🤖 AI Summary
This work addresses the high computational cost of video diffusion Transformers, which stems from their long diffusion timesteps and self-attention mechanisms, and observes that existing acceleration methods fail to fully exploit the spatiotemporal correlations inherent in video data. To this end, the study introduces a novel approach that, for the first time, identifies channel-level spatiotemporal redundancy in the latent space and proposes a lightweight channel reuse algorithm to skip redundant computations. A co-designed reconfigurable systolic array architecture is also developed to enable hardware-software co-optimization. Evaluated across three mainstream models, the proposed method achieves up to 5.9× speedup and 16.0× improvement in energy efficiency while preserving generation quality, as evidenced by PSNR values exceeding 17 dB.
📝 Abstract
Video diffusion transformers (vDiTs) generate high quality video but introduce extremely high compute cost due to the long diffusion timesteps and self attention computation. As diffusion timesteps are reduced, the computation cost of self attention becomes the dominant bottleneck. Existing acceleration approaches largely inherit sparse attention techniques from large language models, which fail to consider the unique spatiotemporal correlation of video data.

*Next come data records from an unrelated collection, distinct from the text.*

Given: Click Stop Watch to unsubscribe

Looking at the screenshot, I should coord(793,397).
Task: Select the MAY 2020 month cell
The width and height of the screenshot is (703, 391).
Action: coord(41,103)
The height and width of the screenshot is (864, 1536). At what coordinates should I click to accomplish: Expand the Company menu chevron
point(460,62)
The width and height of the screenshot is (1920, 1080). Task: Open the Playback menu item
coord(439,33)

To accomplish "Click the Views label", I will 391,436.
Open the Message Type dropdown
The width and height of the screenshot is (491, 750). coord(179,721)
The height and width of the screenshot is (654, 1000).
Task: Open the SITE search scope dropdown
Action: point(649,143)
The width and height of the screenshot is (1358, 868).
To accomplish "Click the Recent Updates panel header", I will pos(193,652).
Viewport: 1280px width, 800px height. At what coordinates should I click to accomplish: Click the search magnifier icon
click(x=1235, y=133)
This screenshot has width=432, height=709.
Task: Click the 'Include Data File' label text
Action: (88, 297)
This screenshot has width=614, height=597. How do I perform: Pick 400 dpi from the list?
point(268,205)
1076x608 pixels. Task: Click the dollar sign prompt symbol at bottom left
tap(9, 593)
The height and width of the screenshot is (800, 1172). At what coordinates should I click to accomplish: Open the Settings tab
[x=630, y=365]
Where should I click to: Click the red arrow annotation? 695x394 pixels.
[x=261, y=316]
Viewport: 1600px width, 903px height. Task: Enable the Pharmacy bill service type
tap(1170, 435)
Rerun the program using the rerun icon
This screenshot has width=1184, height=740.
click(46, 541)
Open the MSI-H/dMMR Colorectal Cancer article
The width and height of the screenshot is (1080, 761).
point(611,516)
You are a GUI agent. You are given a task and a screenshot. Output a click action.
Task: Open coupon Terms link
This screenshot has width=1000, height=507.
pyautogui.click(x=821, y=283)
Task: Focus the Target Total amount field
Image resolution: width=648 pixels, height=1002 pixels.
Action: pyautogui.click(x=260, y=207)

This paper presents Kaleido, an algorithm hardware codesign that accelerates all operations in vDiTs by exploiting channel-wise spatiotemporal correlations in latent space. Based on this insight, we propose a lightweight channelwise reuse algorithm that skips redundant computations by reusing partial results while preserving higher generative quality than prior methods (>17 dB). To efficiently support this algorithm, we design a systolic array like accelerator with reconfigurable processing elements and a lightweight data dispatcher to mitigate irregular sparsity and data access patterns introduced by our reuse algorithm. Evaluations across three mainstream vDiT models show that Kaleido achieves up to 5.9x speedup and 16.0x energy savings over state of the art accelerators.